Fenza, a 2002 recipient of the College of Arts and Architecture’s Alumni Achievement Award, recently established the college’s first Trustee Scholarship and is currently chairing the college’s Development Committee. He is a life member of the Penn State Alumni Association.

Chip KiddKidd is a graphic designer and editor-at-large for Alfred A. Knopf, a division of Random House Publishing, in New York City. With the company since 1986, his work has led the evolution of the book jacket from protective cover to influential artistic statement.

Kidd is also a regular contributor to the Op-Ed Page of The New York Times, and since 1995 has been the design consultant for The Paris Review and The Yale Review. His work is the subject of a recent monograph, Chip Kidd, by Veronique Vienne (Yale University Press, 2003). Kidd’s own novel, The Cheese Monkeys, which follows a graphic design student’s experiences at a rural central Pennsylvania state university, was published in 2001. It was a national bestseller and a New York Times Notable Book of the Year. His most recent piece of fiction, The Learners, a seven-part novella also about a young graphic designer, was recently part of USATODAY.com’s Open Book Series.
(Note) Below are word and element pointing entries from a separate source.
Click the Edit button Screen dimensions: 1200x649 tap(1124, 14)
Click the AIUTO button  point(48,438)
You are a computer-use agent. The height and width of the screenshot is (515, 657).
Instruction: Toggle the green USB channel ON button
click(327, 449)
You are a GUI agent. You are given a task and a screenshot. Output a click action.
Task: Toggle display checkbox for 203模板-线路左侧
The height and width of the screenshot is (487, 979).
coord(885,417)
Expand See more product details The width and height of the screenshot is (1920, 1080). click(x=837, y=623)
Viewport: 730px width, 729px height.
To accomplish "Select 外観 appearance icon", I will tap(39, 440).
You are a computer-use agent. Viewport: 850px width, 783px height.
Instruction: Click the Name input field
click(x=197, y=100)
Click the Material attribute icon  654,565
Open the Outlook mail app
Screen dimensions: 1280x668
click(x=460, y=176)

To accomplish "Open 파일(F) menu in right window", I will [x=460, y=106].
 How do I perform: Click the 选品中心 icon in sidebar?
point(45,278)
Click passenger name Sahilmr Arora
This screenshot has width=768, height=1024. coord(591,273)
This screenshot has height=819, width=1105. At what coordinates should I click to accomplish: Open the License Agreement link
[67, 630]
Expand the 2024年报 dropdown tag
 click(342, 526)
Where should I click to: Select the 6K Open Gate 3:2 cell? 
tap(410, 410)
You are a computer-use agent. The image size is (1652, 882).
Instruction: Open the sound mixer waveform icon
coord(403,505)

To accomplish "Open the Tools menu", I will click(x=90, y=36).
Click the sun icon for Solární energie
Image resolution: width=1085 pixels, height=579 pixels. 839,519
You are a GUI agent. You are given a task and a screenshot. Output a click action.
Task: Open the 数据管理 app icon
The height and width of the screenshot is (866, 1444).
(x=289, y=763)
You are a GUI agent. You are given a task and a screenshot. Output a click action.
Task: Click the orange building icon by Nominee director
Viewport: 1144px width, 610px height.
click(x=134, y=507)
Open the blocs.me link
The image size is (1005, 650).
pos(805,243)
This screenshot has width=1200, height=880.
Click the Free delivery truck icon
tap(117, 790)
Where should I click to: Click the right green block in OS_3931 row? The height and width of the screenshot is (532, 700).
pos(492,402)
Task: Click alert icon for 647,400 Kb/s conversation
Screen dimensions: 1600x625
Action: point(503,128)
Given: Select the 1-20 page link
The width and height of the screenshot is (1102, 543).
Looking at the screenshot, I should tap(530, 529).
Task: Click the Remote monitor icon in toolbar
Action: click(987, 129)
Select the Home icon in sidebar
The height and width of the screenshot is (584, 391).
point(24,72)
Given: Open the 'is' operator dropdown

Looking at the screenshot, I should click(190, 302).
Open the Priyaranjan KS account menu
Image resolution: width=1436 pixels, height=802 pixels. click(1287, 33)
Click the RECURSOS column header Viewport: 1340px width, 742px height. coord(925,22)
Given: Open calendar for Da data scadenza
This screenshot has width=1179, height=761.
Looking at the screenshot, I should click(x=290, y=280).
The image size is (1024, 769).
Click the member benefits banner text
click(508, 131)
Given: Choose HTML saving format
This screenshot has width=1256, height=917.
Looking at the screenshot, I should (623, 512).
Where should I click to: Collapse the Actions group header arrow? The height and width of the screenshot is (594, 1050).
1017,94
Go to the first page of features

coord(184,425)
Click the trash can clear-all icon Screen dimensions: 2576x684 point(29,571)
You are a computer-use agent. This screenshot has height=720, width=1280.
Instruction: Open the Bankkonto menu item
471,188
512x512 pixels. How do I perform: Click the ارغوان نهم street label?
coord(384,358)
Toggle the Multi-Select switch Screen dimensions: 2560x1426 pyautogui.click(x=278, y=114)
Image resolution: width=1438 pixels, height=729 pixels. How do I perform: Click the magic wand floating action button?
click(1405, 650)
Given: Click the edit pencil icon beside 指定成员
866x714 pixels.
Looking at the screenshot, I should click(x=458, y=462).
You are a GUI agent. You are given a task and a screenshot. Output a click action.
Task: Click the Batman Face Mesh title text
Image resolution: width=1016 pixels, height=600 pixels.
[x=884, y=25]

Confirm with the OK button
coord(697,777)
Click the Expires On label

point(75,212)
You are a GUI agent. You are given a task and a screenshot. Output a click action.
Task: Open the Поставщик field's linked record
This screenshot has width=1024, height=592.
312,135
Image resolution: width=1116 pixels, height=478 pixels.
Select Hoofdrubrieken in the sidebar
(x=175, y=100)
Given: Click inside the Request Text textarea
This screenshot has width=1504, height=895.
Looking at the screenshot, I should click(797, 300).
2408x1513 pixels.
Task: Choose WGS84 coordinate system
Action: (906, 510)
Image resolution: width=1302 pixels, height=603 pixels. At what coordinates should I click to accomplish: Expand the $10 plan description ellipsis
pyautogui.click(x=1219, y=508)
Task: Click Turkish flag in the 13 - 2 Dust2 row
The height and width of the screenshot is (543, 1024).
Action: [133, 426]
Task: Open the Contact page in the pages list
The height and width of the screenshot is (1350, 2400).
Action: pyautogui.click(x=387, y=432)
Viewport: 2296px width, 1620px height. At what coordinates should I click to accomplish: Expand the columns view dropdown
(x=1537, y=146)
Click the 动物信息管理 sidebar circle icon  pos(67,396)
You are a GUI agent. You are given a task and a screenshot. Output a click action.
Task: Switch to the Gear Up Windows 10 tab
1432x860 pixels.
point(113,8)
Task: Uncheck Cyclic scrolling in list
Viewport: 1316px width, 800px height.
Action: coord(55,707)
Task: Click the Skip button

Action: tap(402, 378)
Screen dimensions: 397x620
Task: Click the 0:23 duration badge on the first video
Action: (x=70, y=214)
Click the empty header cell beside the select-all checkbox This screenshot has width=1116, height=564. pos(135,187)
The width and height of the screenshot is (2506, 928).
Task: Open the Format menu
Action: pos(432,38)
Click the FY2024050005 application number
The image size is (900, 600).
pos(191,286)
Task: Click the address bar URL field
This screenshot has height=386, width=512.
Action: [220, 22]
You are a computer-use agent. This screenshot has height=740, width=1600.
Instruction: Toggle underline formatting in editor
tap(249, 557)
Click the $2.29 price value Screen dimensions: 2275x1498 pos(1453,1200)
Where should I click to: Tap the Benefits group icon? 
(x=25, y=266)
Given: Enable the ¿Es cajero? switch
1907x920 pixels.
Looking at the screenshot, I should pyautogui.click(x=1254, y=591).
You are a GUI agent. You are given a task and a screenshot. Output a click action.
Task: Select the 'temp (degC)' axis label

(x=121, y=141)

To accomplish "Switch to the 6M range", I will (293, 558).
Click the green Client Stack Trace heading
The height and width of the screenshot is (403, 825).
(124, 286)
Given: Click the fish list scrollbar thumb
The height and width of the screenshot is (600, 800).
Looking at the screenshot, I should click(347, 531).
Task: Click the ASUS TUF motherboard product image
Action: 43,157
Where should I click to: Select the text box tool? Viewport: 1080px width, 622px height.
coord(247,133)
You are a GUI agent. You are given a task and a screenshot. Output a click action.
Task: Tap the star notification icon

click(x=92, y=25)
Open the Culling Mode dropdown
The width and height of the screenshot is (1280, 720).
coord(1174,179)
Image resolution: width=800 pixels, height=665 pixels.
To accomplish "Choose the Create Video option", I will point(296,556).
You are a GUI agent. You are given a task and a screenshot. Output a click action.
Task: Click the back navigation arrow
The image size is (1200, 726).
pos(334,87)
In addition to his fiction-writing, Kidd has authored, designed and/or edited several non-fiction books on the art of comics in America, written for many leading design magazines, and been featured in hundreds of articles in mainstream, trade and online publications.

A member of the Alliance Graphique Internationale since 1998, Kidd has been selected six times to participate in the American Center for Design’s prestigious 100 Show. In 1999, he received the International Center of Photography’s Award for Use of Photography in Graphic Design, and in 2001 he won a Silver Medal (with Chris Ware) from the Art Directors’ Club.

A Blue Band member during his years at Penn State, Kidd received an Alumni Achievement Award from the College of Arts and Architecture in 1996.